かつては、身体障害者や老人の動作の一部は、「ぶざまな」動作と思われ、あざけりの対象でした。
それが、時代が進むにつれてあざけりの対象とするのは、いけないことだと、誰もが認識するようになり、常識が変わった。

記事では、環境問題や大量消費と話を繋ぎ、これまでの経済の常識で環境破壊をしてきたことが、今、常識が変わり、大量生産・大量消費・環境破壊がいけないことだ、という常識となってきている、とまとめています。

記事のような難しい話で無くても、文学や芸術作品などで、時代背景や文化背景が今の私にとって常識で無いため、作者の意図通り受け取れていないものがあります。
美術館に展覧会を見に行って、ドガの踊り子を見ても今の高級芸術としてのバレエのイメージで見てしまいますが、当時のパリにおいては踊り子は娼婦の面も持ち合わせていました。

映画では「ロッキー」で、主人公が生卵を大量にジョッキに割り入れてそのまま飲むシーンがあります。
日本人にとっては、卵かけご飯もあることから何とも思わないでしょうが、海外では生卵を食べると言うことは寄生虫のリスクがあるので考えられないシーンとなっています。

日本では埋葬の方法は99%以上火葬ですが、海外のキリスト教文化圏では復活のために肉体をそのまま土葬します。
だからこそ海外ではゾンビ映画が作られ、墓場からゾンビが出てくることに実感が湧くのですが、日本では火葬してしまっているためなかなか共感されないと言われます。

インドのガンジス川沿いでは、河原で火葬が行われて、遺体をそのままガンジス川に流すそうです。
なので、バックパッカーがガンジス川で沐浴したりすると、水を飲まなくてもてきめんに何かの病気にかかると聞きます。
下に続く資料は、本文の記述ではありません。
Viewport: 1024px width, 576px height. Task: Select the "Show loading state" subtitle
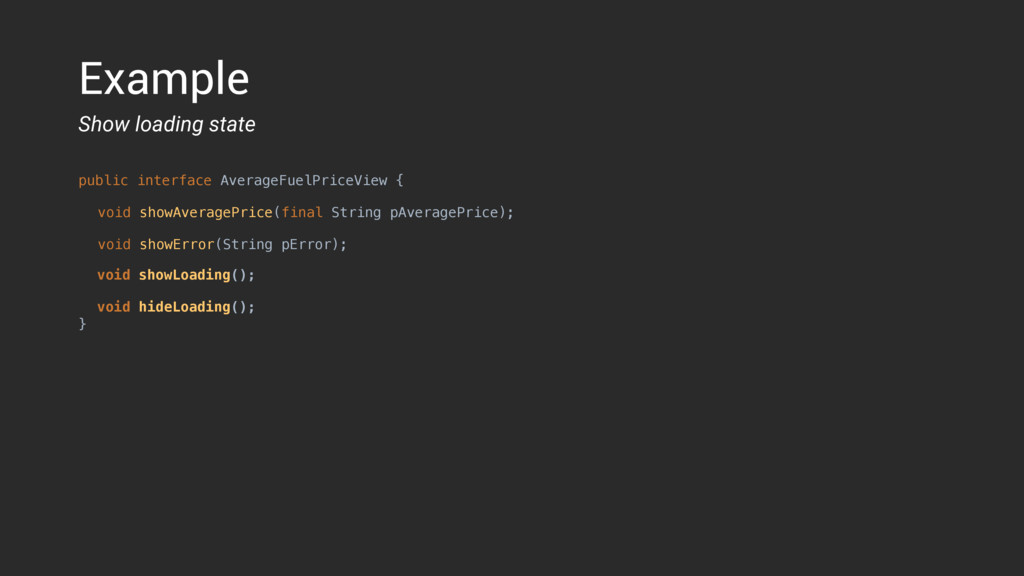(167, 124)
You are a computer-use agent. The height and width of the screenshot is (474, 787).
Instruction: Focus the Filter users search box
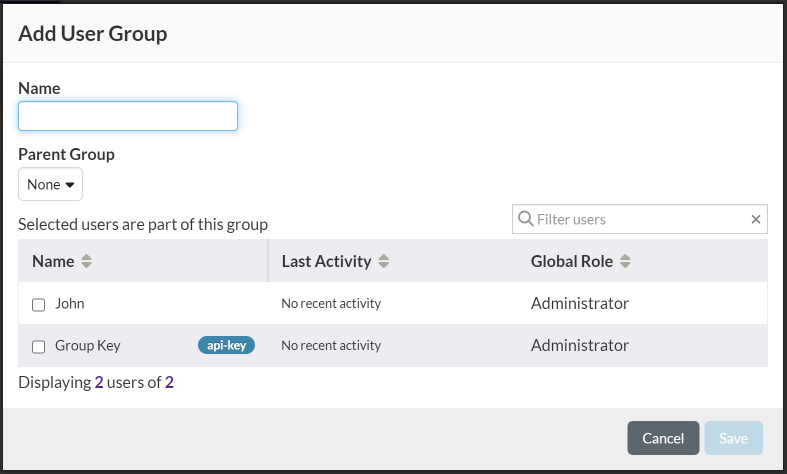click(x=640, y=219)
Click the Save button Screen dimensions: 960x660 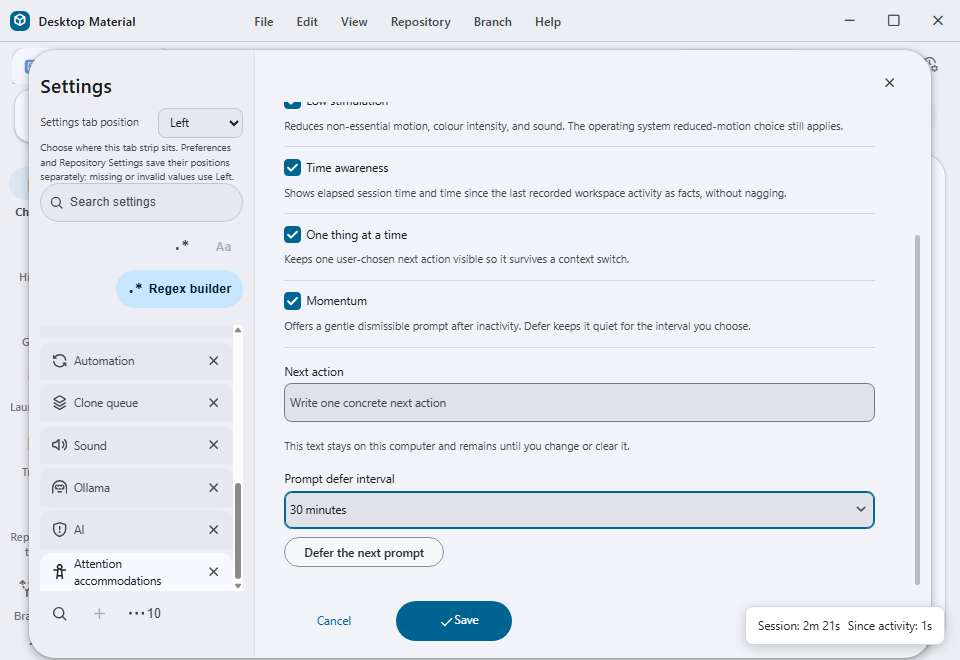[x=454, y=621]

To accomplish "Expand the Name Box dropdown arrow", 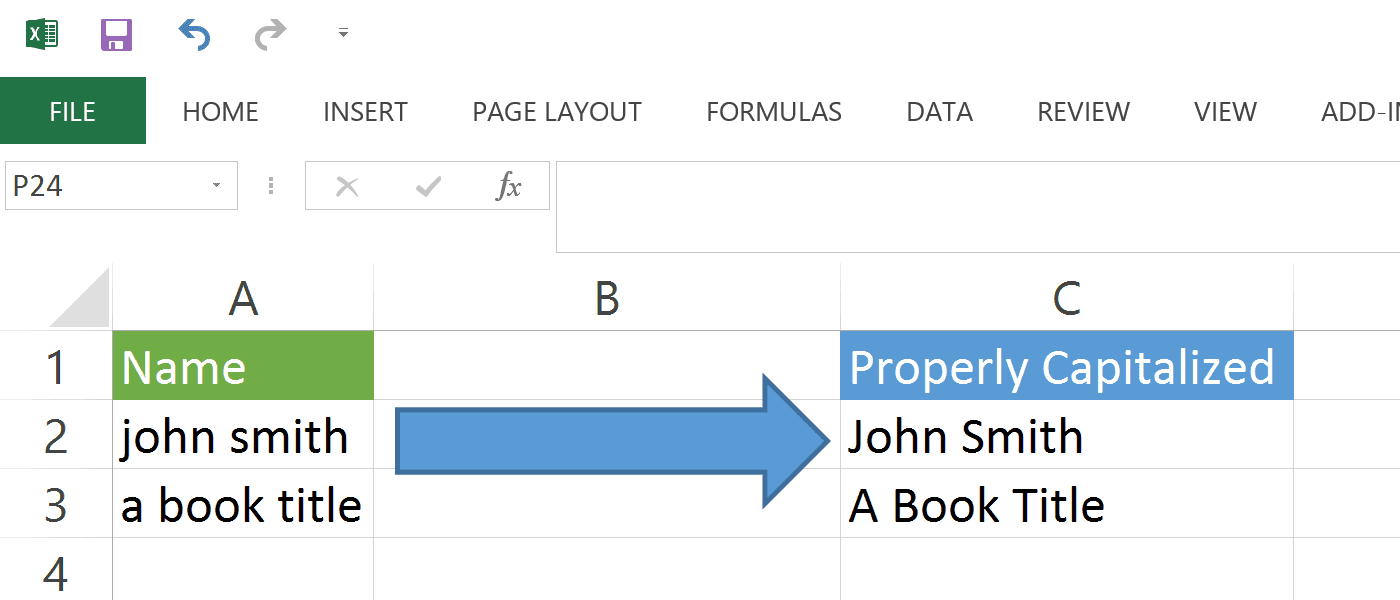I will click(216, 186).
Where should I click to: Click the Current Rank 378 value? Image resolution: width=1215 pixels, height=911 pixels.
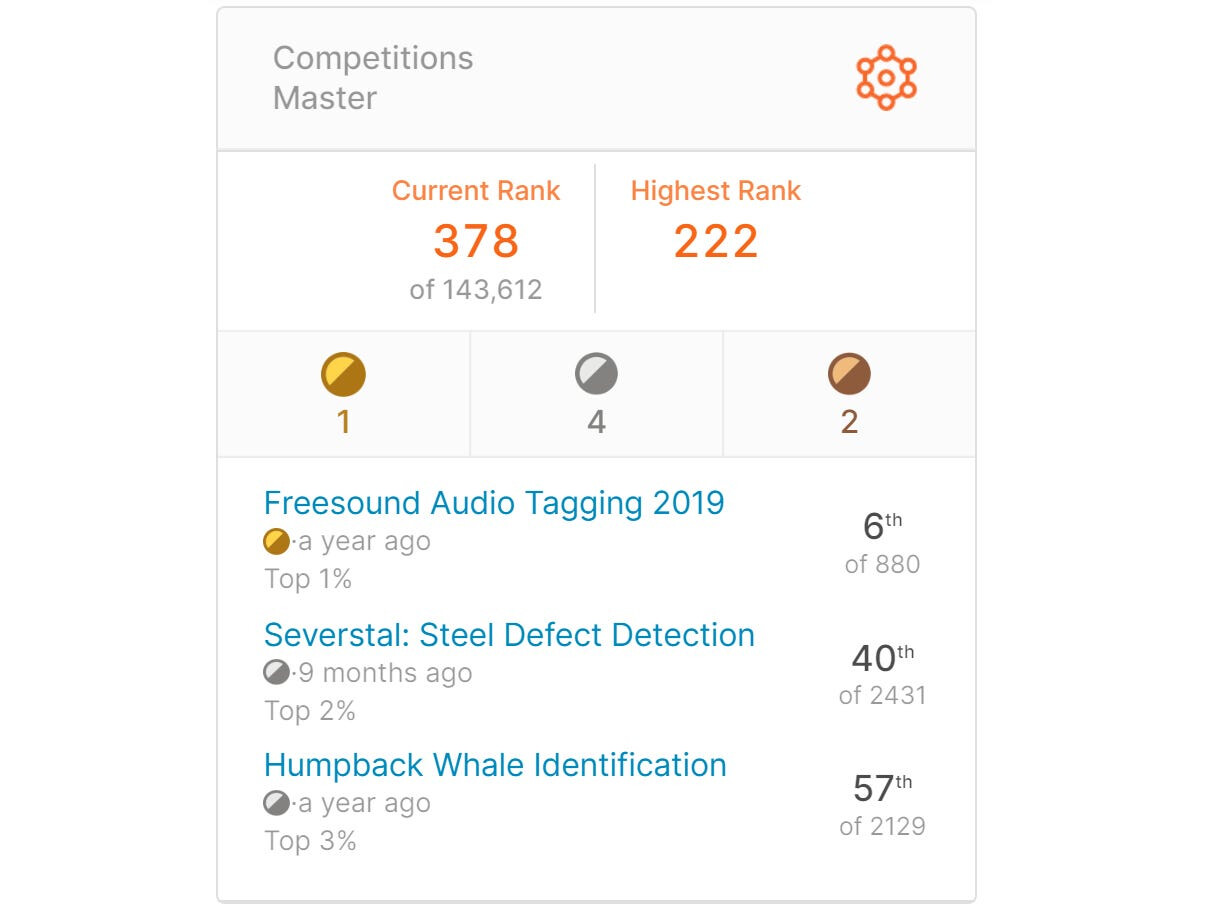tap(476, 241)
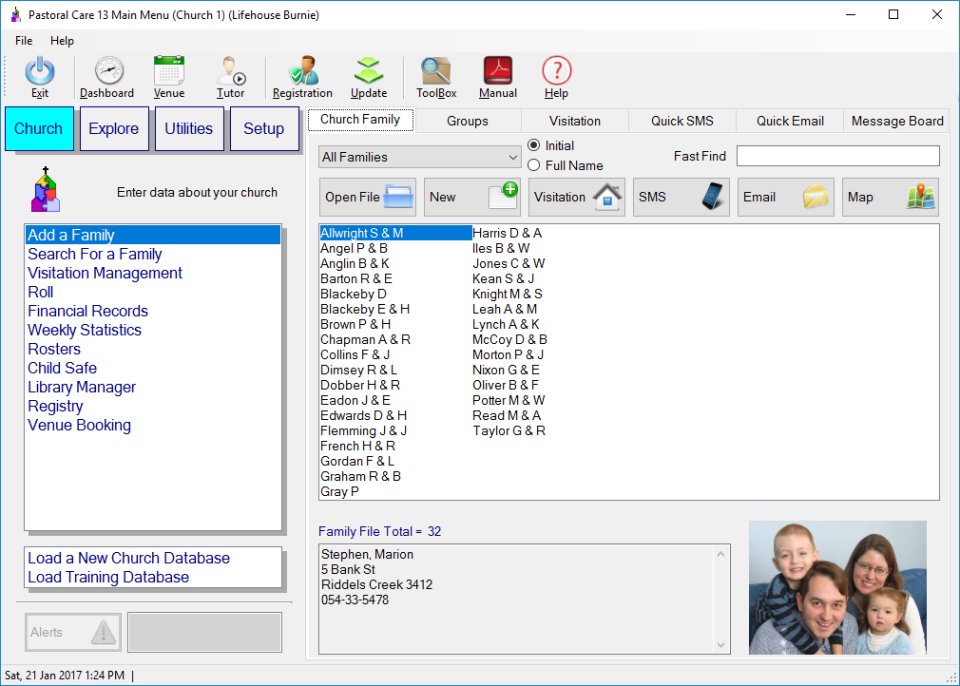
Task: Open the Dashboard gauge icon
Action: click(x=108, y=72)
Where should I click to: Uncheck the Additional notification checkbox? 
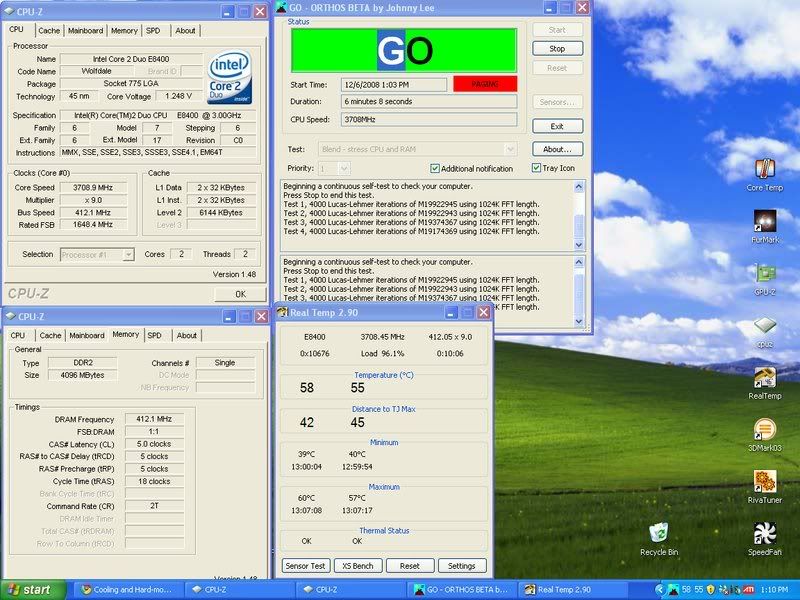point(435,168)
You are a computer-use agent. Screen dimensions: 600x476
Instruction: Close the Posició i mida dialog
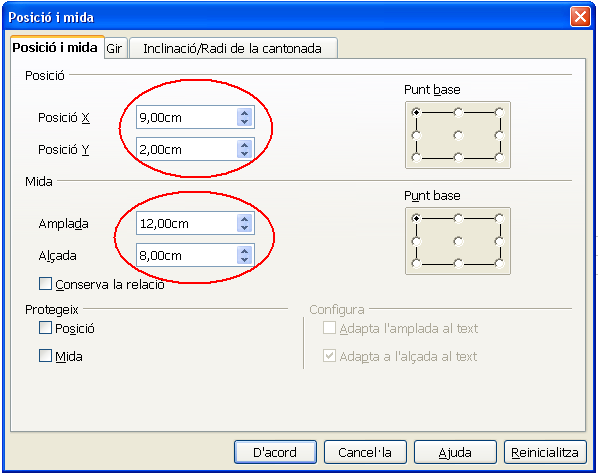coord(579,17)

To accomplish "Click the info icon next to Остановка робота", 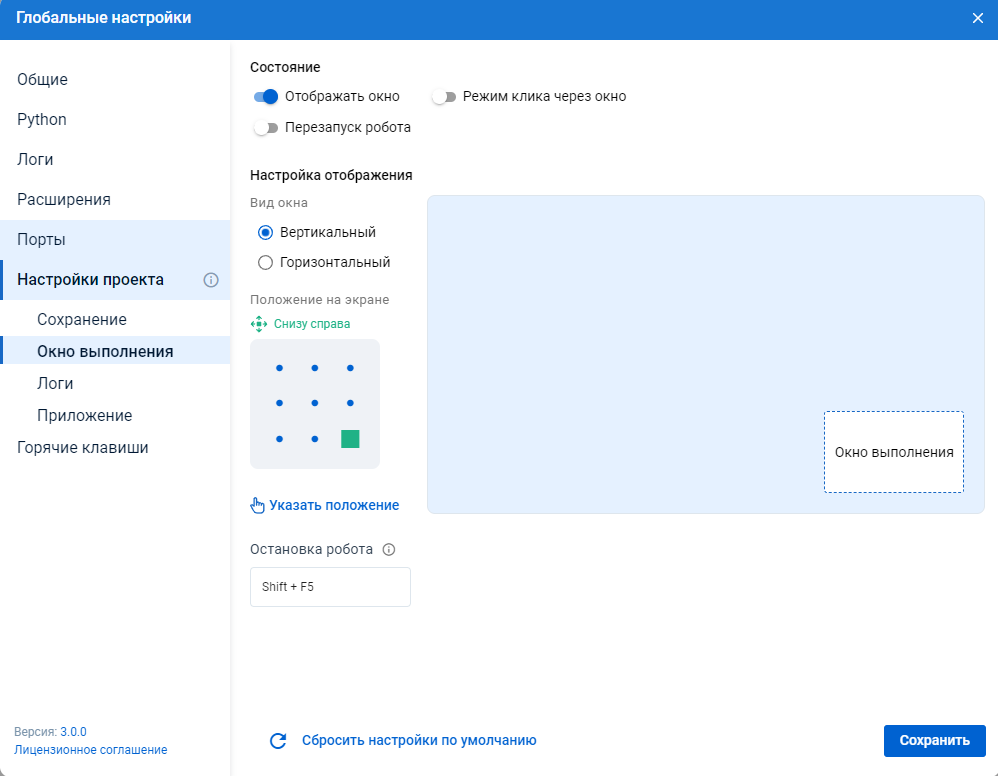I will click(x=389, y=549).
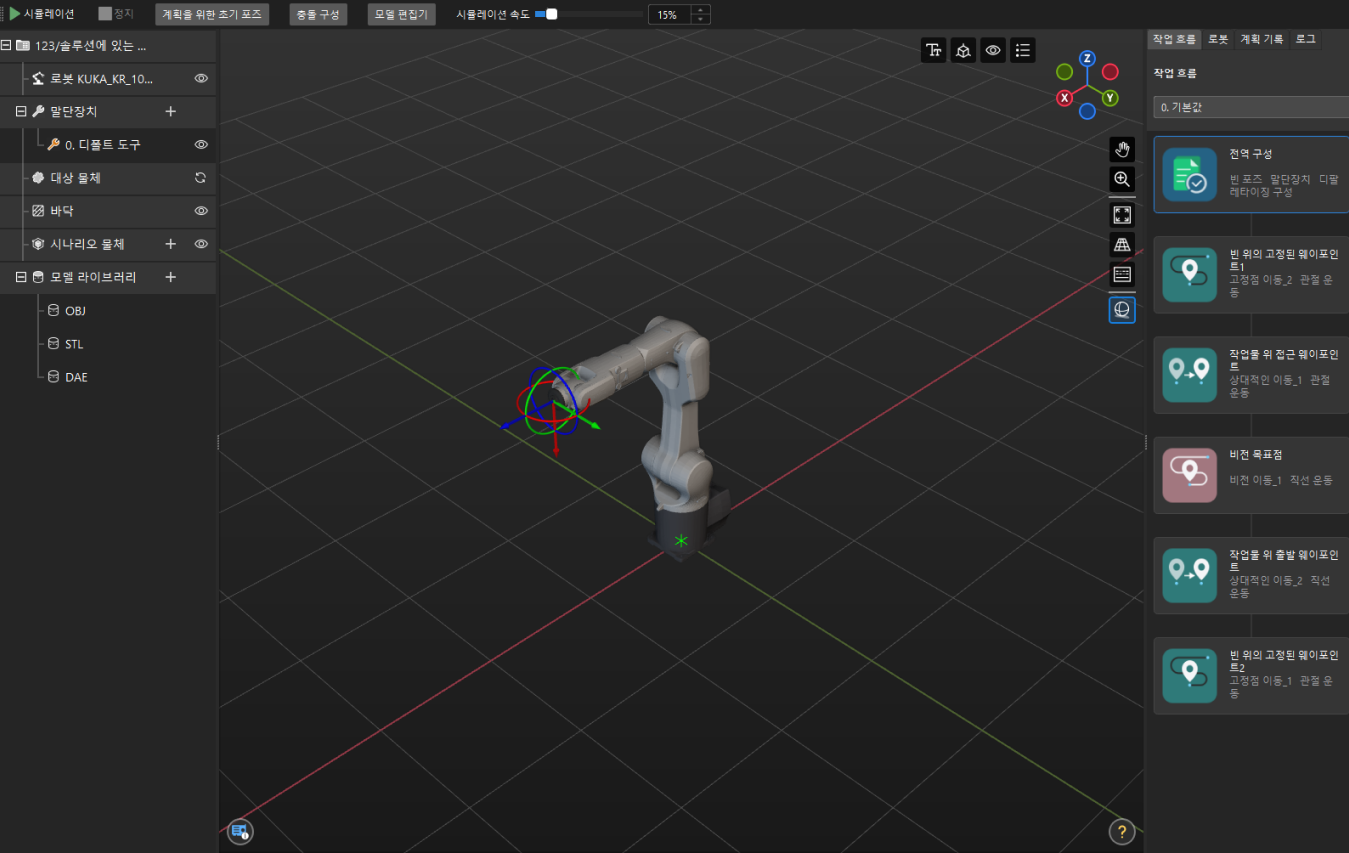Image resolution: width=1349 pixels, height=853 pixels.
Task: Select the pan hand tool
Action: click(x=1122, y=150)
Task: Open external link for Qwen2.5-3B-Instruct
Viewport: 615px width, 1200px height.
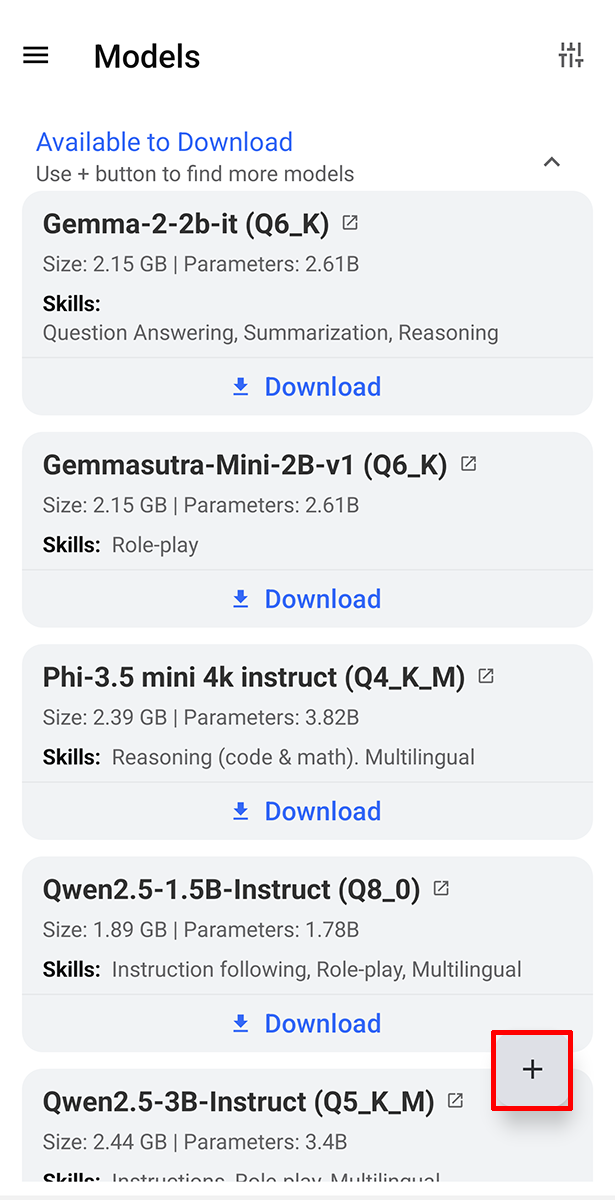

教養として、こうした知識を得ておくのも良いのでしょうが、その文化背景に住む人達にとっては私たちと異なる「常識」となっています。
私たちと相手のそれぞれの常識のどちらが正しいわけでもありません。
異なる時代、異なる文化のものに出会った時に、ふと「なぜそうなっているんだろう」という視点を持つ余裕を持っておきたいな、と感じました。